Request
Can you transcribe, character for character, the stretch of the listing below from the line containing "Click the paragraph" through the end of the listing, including both of those ends?

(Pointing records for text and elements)
____________________
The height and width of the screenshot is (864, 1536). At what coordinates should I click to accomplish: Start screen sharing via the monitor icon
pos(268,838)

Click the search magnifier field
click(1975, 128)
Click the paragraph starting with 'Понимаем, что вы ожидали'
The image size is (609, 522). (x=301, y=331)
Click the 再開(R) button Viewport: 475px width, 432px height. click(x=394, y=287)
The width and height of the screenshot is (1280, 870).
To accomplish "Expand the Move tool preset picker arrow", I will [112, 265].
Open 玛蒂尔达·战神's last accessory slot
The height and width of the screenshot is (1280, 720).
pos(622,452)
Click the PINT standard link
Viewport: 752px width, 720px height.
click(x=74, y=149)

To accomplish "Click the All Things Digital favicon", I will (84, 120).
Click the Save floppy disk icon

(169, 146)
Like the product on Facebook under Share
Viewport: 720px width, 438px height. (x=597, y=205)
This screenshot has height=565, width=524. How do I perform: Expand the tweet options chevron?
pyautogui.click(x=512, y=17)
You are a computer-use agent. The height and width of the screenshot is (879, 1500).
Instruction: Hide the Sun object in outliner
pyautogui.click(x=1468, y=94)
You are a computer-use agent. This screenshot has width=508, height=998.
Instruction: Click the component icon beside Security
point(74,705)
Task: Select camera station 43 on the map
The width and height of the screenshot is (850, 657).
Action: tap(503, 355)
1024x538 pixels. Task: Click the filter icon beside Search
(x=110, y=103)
____________________
Solution to the problem
Click the paragraph starting with 'Понимаем, что вы ожидали'
The image size is (609, 522). (x=301, y=331)
Click the 再開(R) button Viewport: 475px width, 432px height. click(x=394, y=287)
The width and height of the screenshot is (1280, 870).
To accomplish "Expand the Move tool preset picker arrow", I will [112, 265].
Open 玛蒂尔达·战神's last accessory slot
The height and width of the screenshot is (1280, 720).
pos(622,452)
Click the PINT standard link
Viewport: 752px width, 720px height.
click(x=74, y=149)

To accomplish "Click the All Things Digital favicon", I will (84, 120).
Click the Save floppy disk icon

(169, 146)
Like the product on Facebook under Share
Viewport: 720px width, 438px height. (x=597, y=205)
This screenshot has height=565, width=524. How do I perform: Expand the tweet options chevron?
pyautogui.click(x=512, y=17)
You are a computer-use agent. The height and width of the screenshot is (879, 1500).
Instruction: Hide the Sun object in outliner
pyautogui.click(x=1468, y=94)
You are a computer-use agent. This screenshot has width=508, height=998.
Instruction: Click the component icon beside Security
point(74,705)
Task: Select camera station 43 on the map
The width and height of the screenshot is (850, 657).
Action: tap(503, 355)
1024x538 pixels. Task: Click the filter icon beside Search
(x=110, y=103)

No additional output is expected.